**TEXT SHOWN:**
Test-driven Fault Navigation for Debugging Reproducible Failures
The correction of software failures tends to be very cost-intensive because their debugging is an often time-consuming development activity. During this activity, developers largely attempt to understand what causes failures: Starting with a test case that reproduces the observable failure they have to follow failure causes on the infection chain back to the root cause (defect). This idealized procedure requires deep knowledge of the system and its behavior because failures and defects can be far apart from each other. Unfortunately, common debugging tools are inadequate for systematically investigating such infection chains in detail. Thus, developers have to rely primarily on their intuition and the localization of failure causes is not time-efficient. To prevent debugging by disorganized trial and error, experienced developers apply the scientific method and its systematic hypothesis-testing. However, even when using the scientific method, the search for failure causes can still be a laborious task. First, lacking expertise about the system makes it hard to understand incorrect behavior and to create reasonable hypotheses. Second, contemporary debugging approaches provide no or only partial support for the scientific method.

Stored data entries
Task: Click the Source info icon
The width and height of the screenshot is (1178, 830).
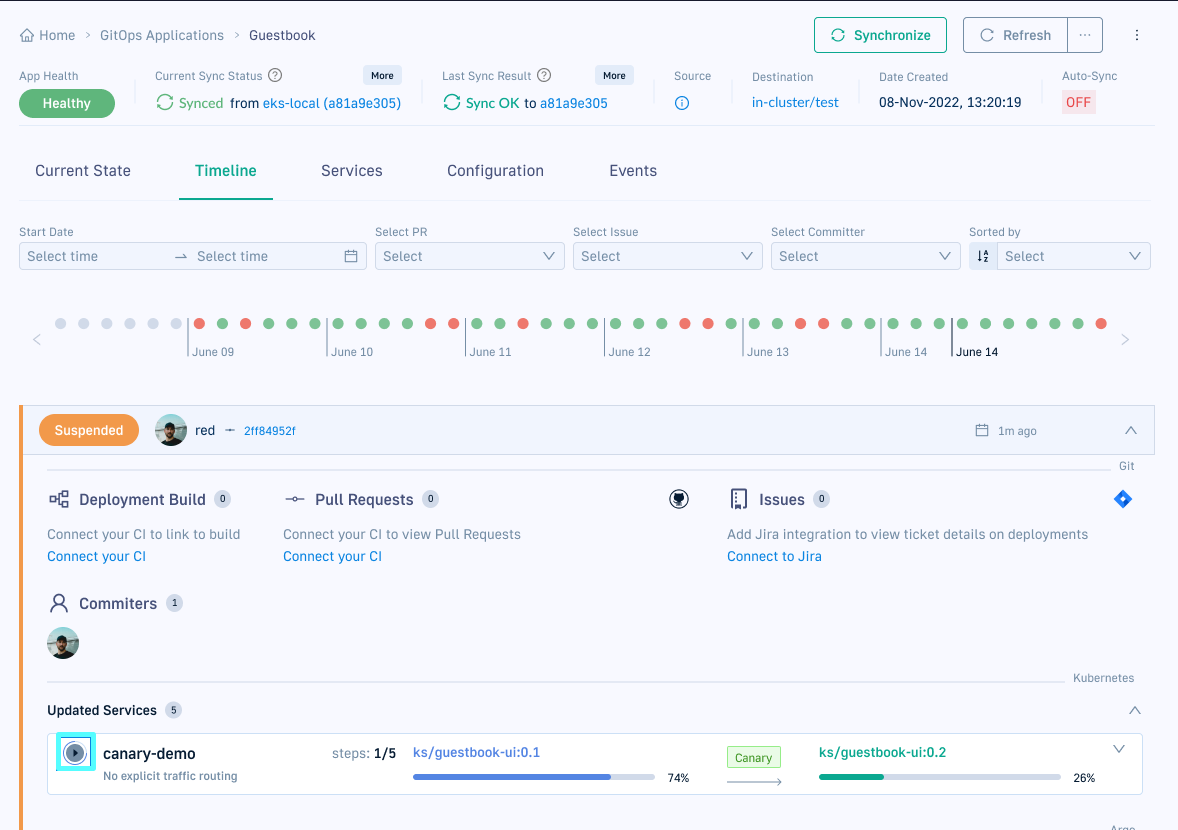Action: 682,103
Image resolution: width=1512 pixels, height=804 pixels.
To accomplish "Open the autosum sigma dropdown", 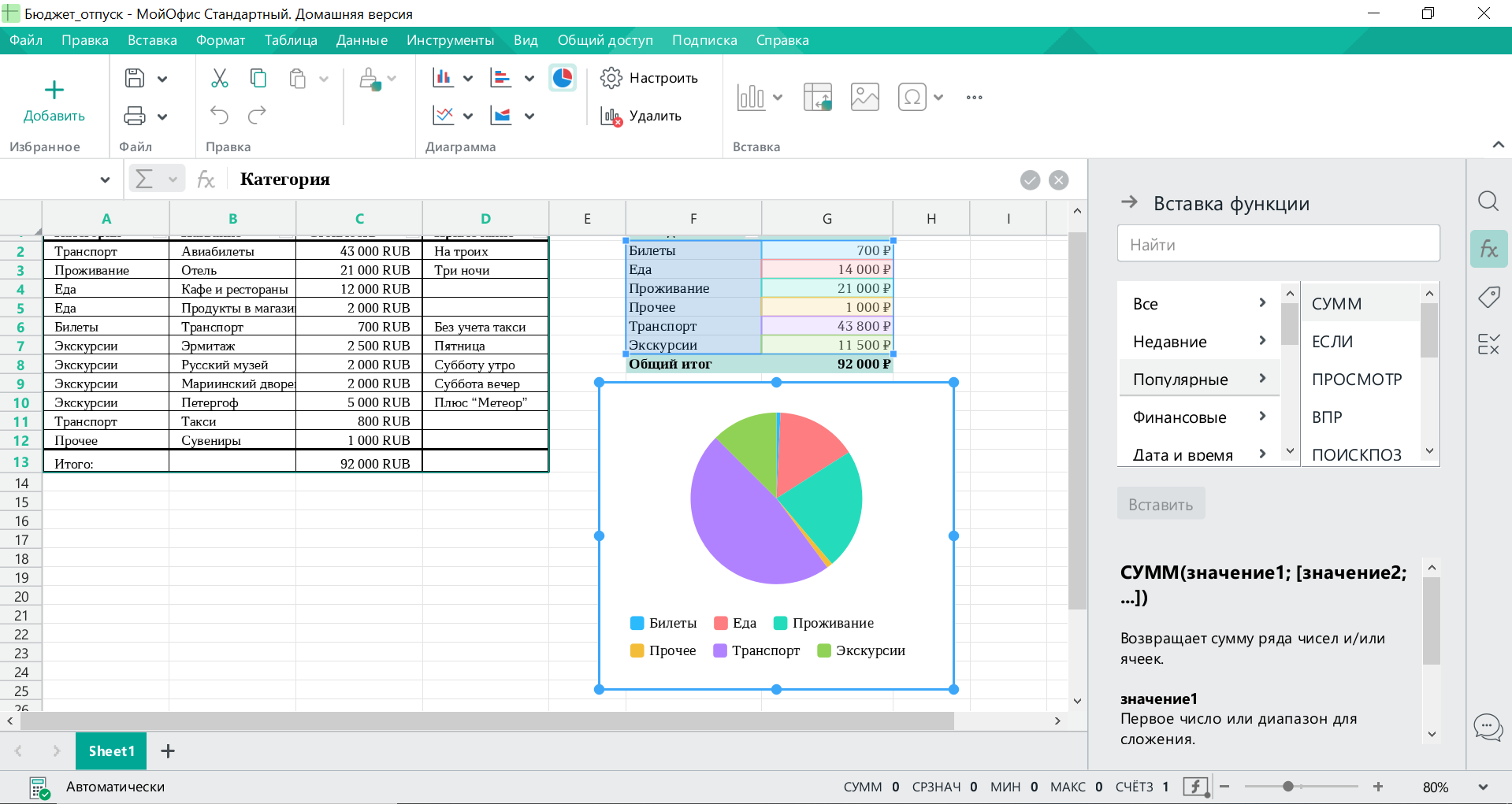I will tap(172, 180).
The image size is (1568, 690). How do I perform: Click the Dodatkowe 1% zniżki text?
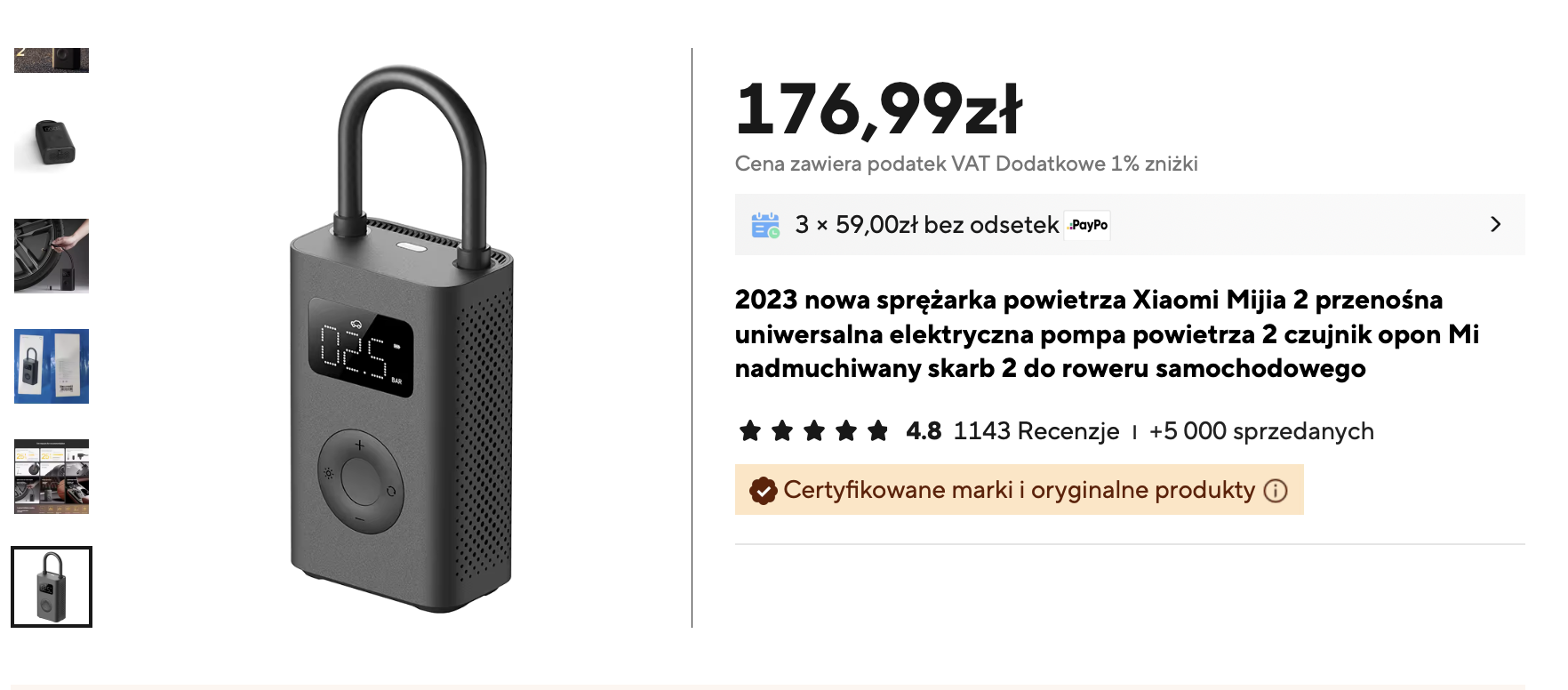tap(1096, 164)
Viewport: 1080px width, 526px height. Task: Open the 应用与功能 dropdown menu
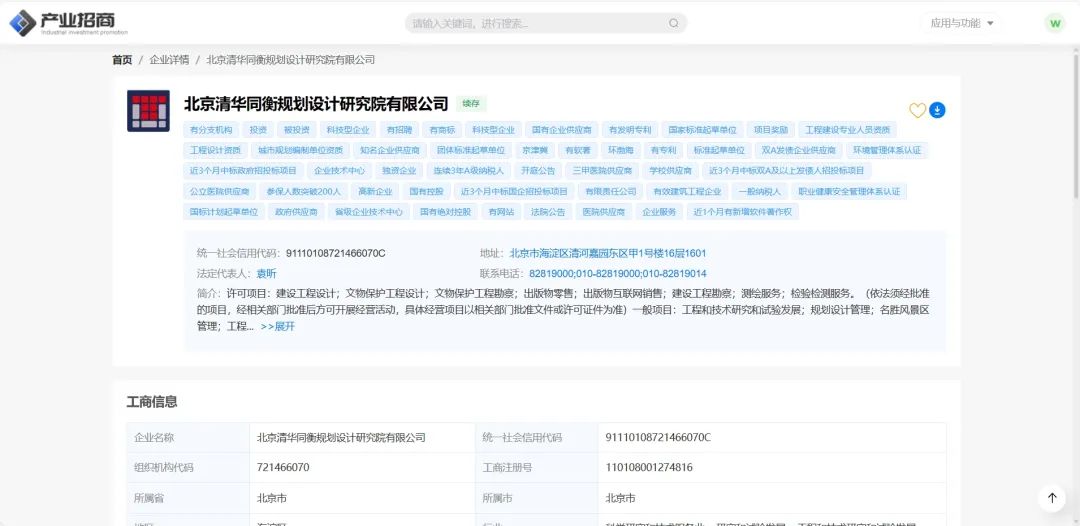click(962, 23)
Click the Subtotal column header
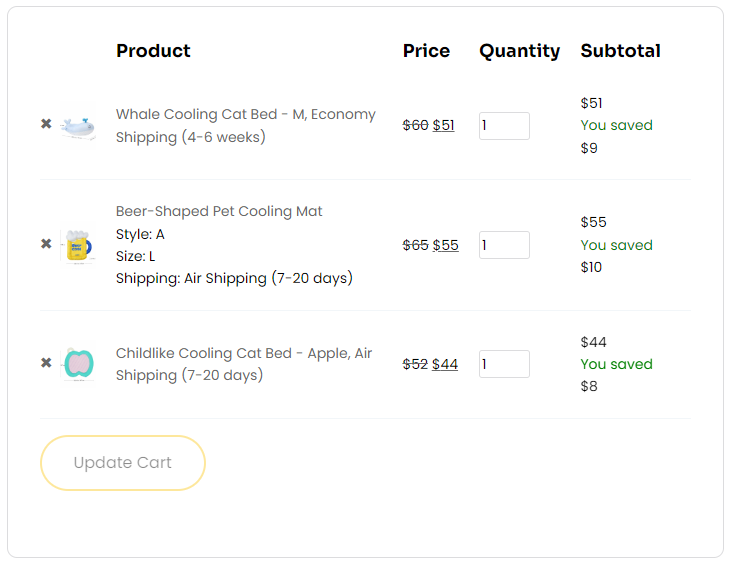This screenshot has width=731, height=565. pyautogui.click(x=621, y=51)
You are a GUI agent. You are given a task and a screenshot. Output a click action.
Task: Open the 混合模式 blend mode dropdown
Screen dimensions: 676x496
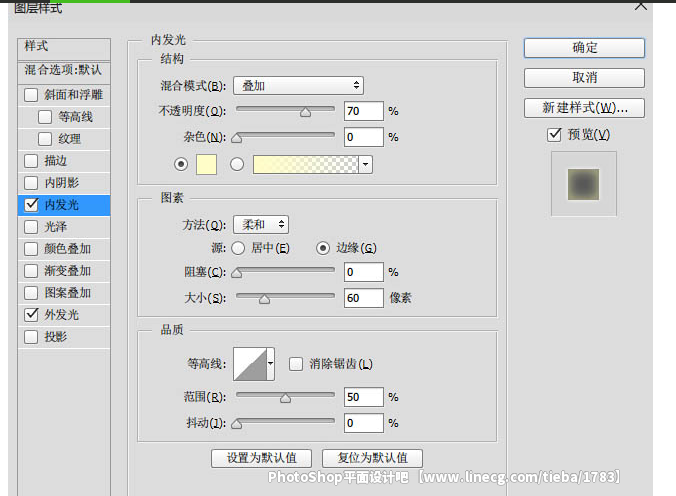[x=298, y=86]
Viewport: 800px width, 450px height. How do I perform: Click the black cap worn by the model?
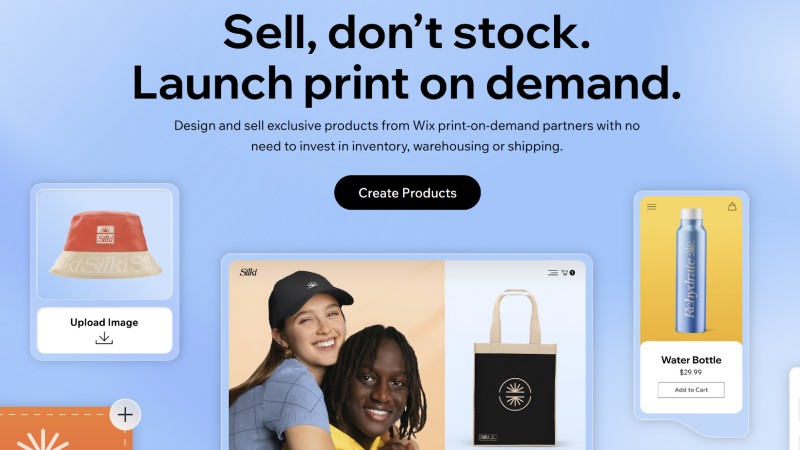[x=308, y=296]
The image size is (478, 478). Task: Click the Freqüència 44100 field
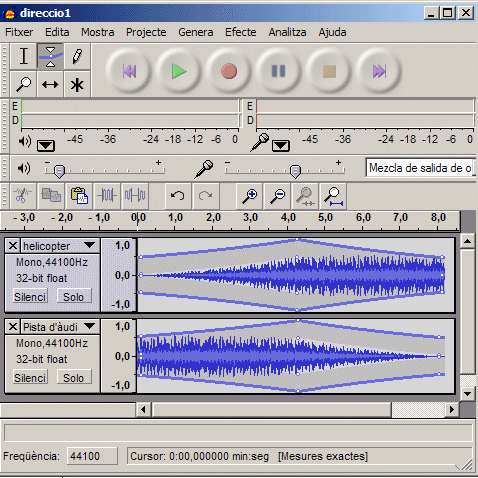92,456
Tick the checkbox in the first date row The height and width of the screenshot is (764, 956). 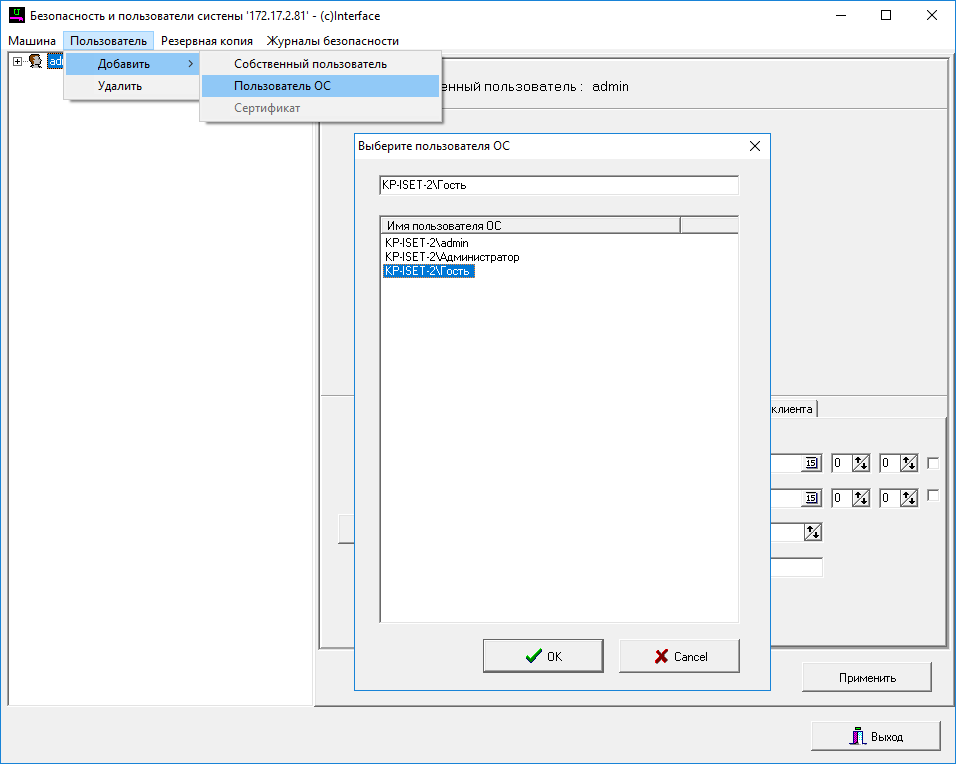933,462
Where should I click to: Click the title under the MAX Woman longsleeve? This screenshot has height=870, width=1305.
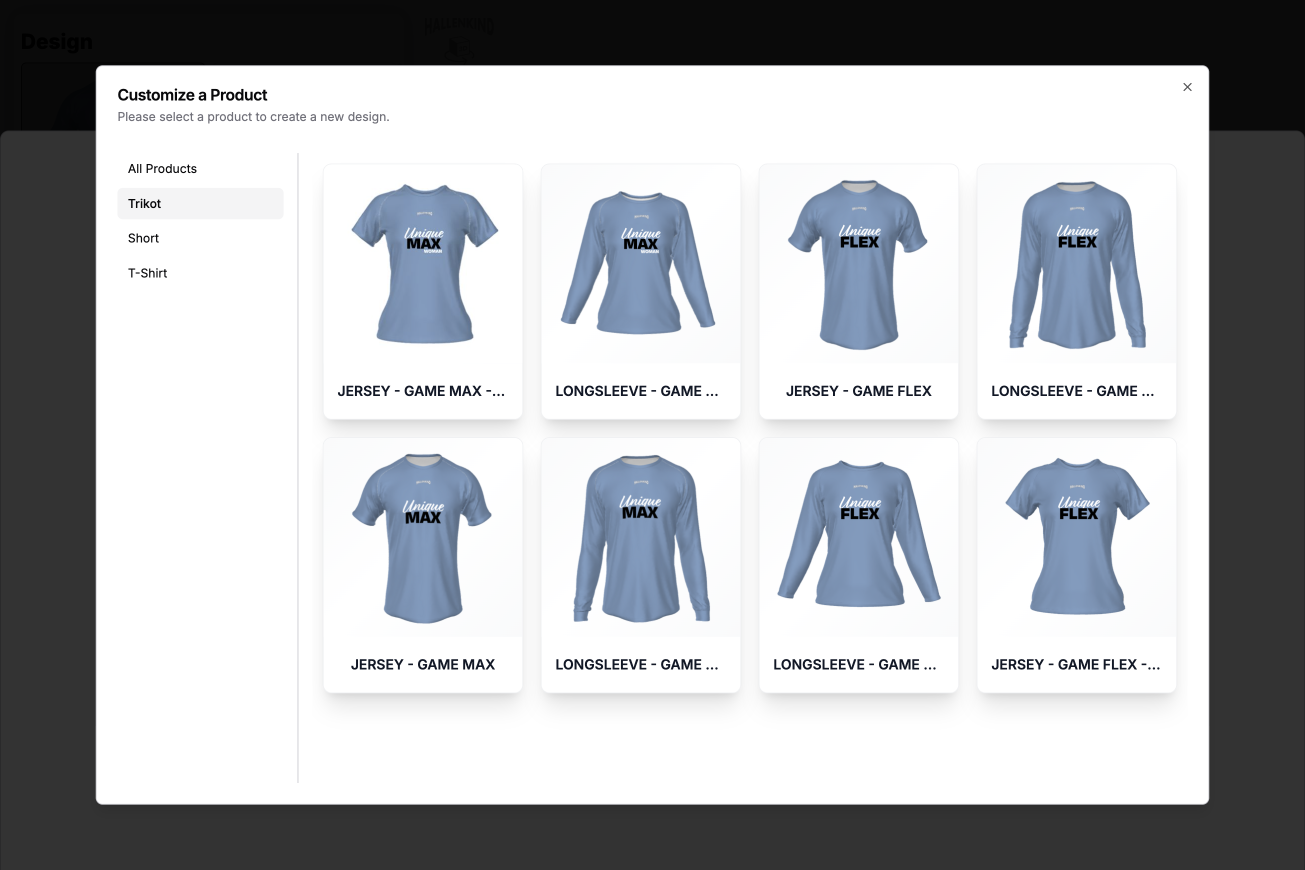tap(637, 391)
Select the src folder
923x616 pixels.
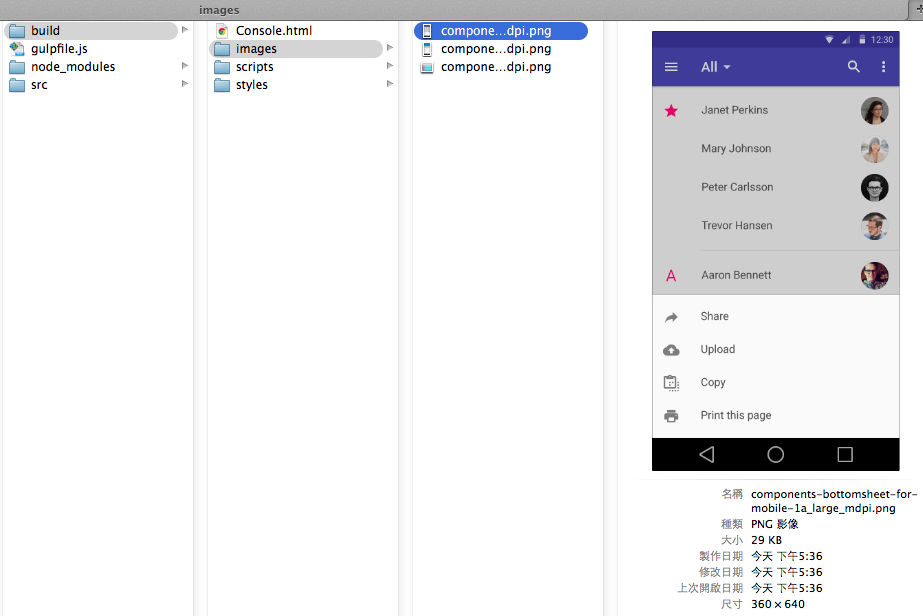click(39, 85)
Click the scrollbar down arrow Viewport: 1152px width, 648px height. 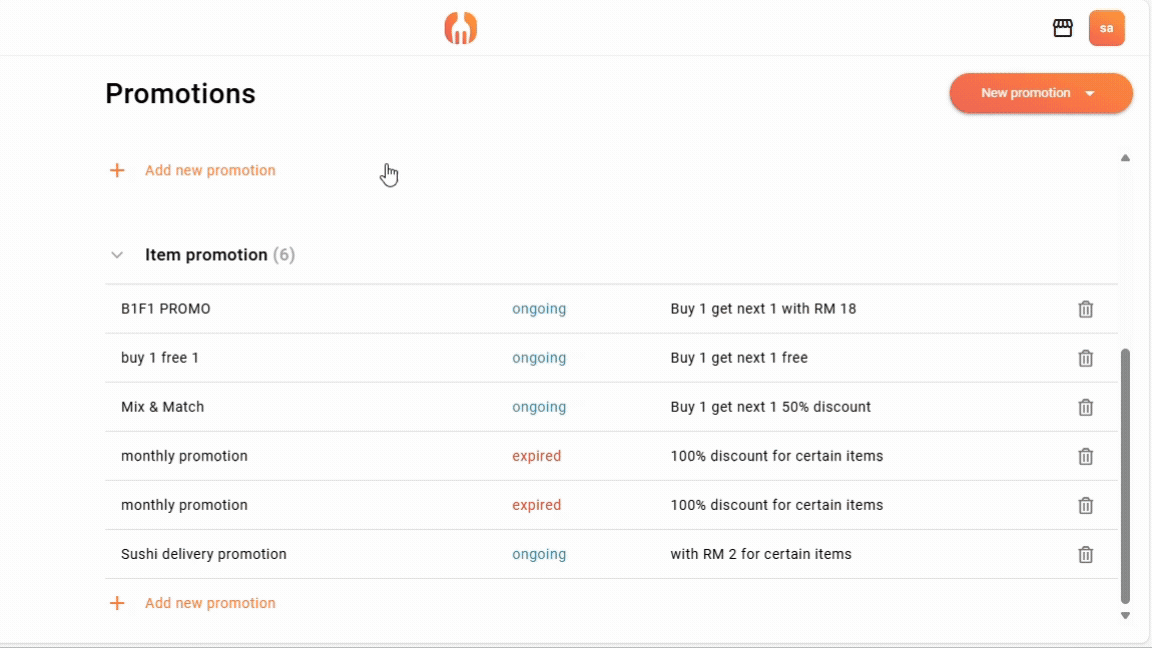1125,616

**TO DO:** Please list every word or phrase that the text on test-driven fault navigation uses to describe how costly or time-demanding an activity is. The material above was taken from a different source than the text.

**SOLUTION TO THIS PROBLEM:**
- cost-intensive
- time-consuming
- not time-efficient
- laborious